_Exercises_.
1. According to the profile of Ugyen Jigme Wangchuck, which school did he graduate from in 2019?
2. Rewrite the profile of Ugyen Jigme Wangchuck beginning at the words "Bhutanese royal" and stopping after "Tshering Pem Wangchuck.", putting "ruling family" in place of "royal family".

_Supplied text_.
- Born: 11 November 1994 (age 31) Thimphu, Bhutan
- House: Wangchuck
- Father: Jigme Singye Wangchuck
- Mother: Tshering Pem
- Religion: Buddhism

= Ugyen Jigme Wangchuck =

Bhutanese royal

Prince Dasho Ugyen Jigme Wangchuck (ཨོ་རྒྱན་འཇིགས་མེད་དབང་ཕྱུག, born 11 November 1994) is a member of the royal family of Bhutan and is the youngest of the sons of the fourth King of Bhutan Jigme Singye Wangchuck and his wife, Queen Mother Ashi Tshering Pem Wangchuck.

==Royal duties==
Ugyen Jigme Wangchuck has participated in a large amount of official royal matters including foreign affairs meetings. From 2008 Prince Dasho Ugyen Jigme Wangchuck has been educated in the exclusive Swiss boarding school, Institut Le Rosey. He attended the Early Learning Center in Thimphu, Bhutan, before going to Switzerland. He has graduated high school. He has graduated university from Central Saint Martins in 2019. He has two full sisters, Princess Ashi Chimi Yangzom Wangchuck, and Princess Ashi Kesang Choden Wangchuck, as well as 7 other half-siblings, including Jigme Khesar Namgyel Wangchuck.

He was granted the Royal Scarf in 2021 marking the shouldering of Royal Duties and responsibilities in service of the nation.

(Data on locating visible targets)
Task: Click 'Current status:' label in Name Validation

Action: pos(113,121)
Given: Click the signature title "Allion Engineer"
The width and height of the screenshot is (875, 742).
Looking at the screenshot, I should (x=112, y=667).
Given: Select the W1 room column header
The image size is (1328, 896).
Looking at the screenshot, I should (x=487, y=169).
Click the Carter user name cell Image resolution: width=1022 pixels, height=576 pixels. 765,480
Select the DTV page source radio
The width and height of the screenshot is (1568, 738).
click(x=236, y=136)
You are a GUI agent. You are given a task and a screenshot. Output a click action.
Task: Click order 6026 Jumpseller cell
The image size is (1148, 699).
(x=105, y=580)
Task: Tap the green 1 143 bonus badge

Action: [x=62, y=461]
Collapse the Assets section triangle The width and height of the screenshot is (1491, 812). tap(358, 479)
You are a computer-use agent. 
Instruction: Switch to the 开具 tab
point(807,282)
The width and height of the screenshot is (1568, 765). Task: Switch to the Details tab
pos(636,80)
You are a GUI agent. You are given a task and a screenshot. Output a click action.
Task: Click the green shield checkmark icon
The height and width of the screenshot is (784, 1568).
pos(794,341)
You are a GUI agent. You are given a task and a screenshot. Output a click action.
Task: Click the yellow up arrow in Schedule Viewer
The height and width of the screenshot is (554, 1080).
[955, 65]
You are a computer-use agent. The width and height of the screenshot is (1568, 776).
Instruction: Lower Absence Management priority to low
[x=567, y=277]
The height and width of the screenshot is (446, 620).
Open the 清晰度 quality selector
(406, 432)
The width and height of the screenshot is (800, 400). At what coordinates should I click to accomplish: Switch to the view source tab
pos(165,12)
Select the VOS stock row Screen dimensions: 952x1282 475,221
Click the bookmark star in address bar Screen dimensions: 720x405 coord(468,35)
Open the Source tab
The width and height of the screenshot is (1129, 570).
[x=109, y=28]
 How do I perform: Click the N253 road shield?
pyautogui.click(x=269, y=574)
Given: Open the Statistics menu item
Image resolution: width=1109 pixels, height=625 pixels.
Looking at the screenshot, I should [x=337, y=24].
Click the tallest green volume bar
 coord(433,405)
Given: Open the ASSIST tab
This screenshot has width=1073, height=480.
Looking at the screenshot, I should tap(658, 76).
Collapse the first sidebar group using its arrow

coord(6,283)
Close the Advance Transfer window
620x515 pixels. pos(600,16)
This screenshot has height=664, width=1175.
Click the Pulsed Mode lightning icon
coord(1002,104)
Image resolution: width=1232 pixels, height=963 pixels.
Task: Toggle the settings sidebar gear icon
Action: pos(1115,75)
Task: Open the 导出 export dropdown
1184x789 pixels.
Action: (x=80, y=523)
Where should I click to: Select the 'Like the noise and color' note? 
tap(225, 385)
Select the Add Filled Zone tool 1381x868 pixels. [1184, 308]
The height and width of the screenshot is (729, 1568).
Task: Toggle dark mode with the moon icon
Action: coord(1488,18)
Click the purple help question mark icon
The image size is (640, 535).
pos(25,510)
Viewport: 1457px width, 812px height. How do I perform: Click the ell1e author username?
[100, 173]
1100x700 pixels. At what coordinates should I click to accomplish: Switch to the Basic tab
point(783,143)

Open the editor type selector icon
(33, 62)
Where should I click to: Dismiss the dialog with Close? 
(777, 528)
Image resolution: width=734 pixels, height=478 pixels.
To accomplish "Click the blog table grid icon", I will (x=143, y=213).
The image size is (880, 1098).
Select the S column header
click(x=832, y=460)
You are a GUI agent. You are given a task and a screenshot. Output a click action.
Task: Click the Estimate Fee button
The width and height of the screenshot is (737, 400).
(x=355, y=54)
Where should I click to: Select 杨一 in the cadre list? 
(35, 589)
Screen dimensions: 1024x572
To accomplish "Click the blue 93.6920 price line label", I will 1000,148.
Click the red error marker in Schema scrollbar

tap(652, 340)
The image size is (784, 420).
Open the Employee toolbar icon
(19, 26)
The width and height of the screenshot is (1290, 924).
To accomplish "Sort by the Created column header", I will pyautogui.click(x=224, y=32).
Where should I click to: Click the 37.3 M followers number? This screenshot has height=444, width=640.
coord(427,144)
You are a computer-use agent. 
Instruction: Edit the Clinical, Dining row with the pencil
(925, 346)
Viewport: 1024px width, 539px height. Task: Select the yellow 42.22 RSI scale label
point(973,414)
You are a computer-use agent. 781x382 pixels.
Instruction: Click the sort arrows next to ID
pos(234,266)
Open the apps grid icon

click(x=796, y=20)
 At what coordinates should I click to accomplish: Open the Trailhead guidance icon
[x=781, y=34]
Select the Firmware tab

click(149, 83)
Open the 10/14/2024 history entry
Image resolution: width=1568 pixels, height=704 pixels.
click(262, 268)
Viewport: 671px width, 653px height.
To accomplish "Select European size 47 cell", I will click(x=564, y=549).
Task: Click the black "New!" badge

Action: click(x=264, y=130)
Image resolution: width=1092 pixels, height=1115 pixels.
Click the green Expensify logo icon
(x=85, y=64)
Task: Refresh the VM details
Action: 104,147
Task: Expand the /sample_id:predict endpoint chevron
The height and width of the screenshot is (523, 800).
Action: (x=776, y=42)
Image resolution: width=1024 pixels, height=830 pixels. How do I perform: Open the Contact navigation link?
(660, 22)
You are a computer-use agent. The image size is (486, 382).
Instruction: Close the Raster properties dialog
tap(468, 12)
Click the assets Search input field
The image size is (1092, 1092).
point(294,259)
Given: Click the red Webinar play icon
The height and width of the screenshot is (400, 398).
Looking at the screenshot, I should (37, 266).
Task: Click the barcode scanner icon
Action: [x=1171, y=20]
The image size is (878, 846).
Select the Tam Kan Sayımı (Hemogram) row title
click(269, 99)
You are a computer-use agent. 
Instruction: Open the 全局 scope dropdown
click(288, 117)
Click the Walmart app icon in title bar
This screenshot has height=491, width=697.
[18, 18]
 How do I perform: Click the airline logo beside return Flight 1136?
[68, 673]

_Full solutions_.
1. Central Saint Martins

2.
Bhutanese royal

Prince Dasho Ugyen Jigme Wangchuck (ཨོ་རྒྱན་འཇིགས་མེད་དབང་ཕྱུག, born 11 November 1994) is a member of the ruling family of Bhutan and is the youngest of the sons of the fourth King of Bhutan Jigme Singye Wangchuck and his wife, Queen Mother Ashi Tshering Pem Wangchuck.